As a refugee from modern Orthodoxy, I have almost too much to say about this, and certainly too much to feel. I won’t pretend to be objective. But I do have a slight advantage over Brooks and other secular Jews who idealize Orthodoxy from a safe distance. (The sentimental celebration of traditional life on the part of those who’d never touch it in a hundred years is not confined to Jews, of course.) I actually know what existence is like within those paragons of harmony.
Brooks quotes a prominent rabbi to the effect that following the thousands of regulations that govern daily life within Orthodoxy is akin to learning the piano. At first it seems like drudgery, “but mastering the technique gives you the freedom to play well and create new songs.” I wish that Brooks had pushed a little on the metaphor, because I’ve no idea what those “new songs” are supposed to be. The point of learning the rules, in Orthodoxy, is not to adapt or improvise upon them, the way it is in art. It is to follow them exactly and unstintingly. You don’t “create new songs”; you sing the same ones over and over and over. And they aren’t songs.
Brooks remarks that the laws of Orthodoxy “moderate religious zeal” by “making religion an everyday practical reality.” The statement is astonishingly thoughtless. Never mind the zeal that’s on continuous display, to disastrous effect, in Israel. The Orthodox are no less immune to competitive virtue than other religious (or nonreligious) groups. The laws are the objects of the zeal, which means they have a tendency to grow increasingly strict. As it has responded to the threat of secular modernity, Orthodox Judaism, like other traditional religions, has drifted inexorably rightward. And as in those traditions, the ones who bear the greatest brunt are women. Men compete to heap restrictions on their wives and daughters.
But the greatest limitations are those on the mind. Jews are constitutional lawyers, says another rabbi Brooks refers to, endlessly litigating the divine commandments. Lawyers, yes, but not philosophers. Debate revolves around the minutia of practice; broader questions of meaning and purpose—the ones that naturally arise when people think about the world—are out of bounds. Orthodox Judaism, by and large, is a spiritually undernourished place (one reason, it’s been said, that Jews have been so drawn to Buddhism). I didn’t even understand what spirituality is until many years after I had left that world and discovered my own form in the arts. “Warmth” is not spirituality. Lighting candles is not spirituality. If you ask an Orthodox Jew what the meaning of Passover is, chances are they won’t say freedom, certainly not freedom understood as a general human concept. They’ll say the meaning is that God took us out of Egypt. The meaning is we don’t eat bread. Orthodox Jews, in my experience, tend to have incisive minds but stunted personalities. What’s finally off limits, in the tradition, are major portions of the self.

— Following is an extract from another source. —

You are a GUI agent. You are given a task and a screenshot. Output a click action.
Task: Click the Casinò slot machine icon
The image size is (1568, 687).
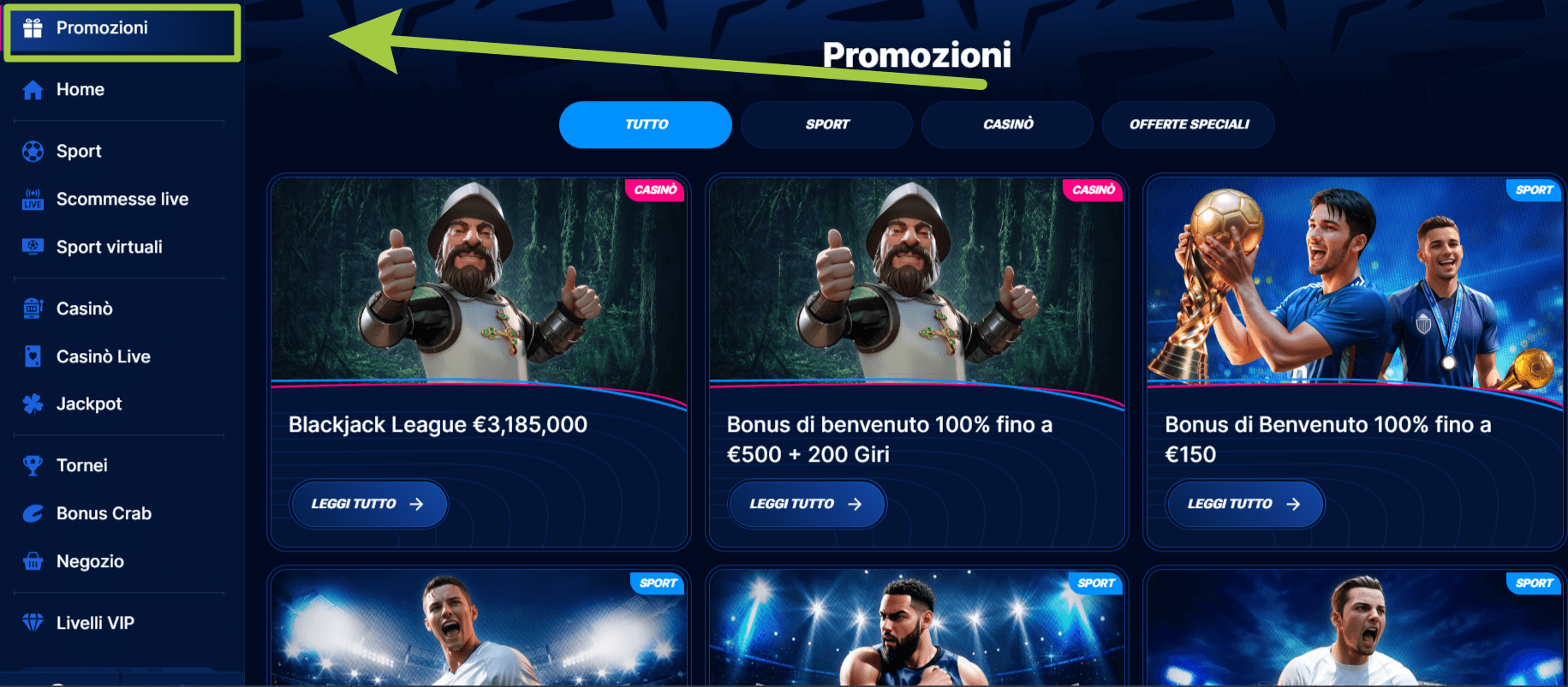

Gazing at the families at the grocery store, Brooks tells us, “I notice how incredibly self-confident they are. Once dismissed as relics, they now feel that they are the future.” Why? Because although only a third of New York Jews are Orthodox, over 60 percent of Jewish children are. Soon the Orthodox will predominate. But fertility is not an argument, and smugness is not self-confidence. I have no doubt that Orthodoxy is a source of great joy and comfort for many of its adherents. But modernity happened for good reasons. The kinds of restrictions that Brooks professes so much admiration for (but would scarcely tolerate a single Sabbath of) are exactly what we sought to leave behind. Let’s not kid ourselves about them.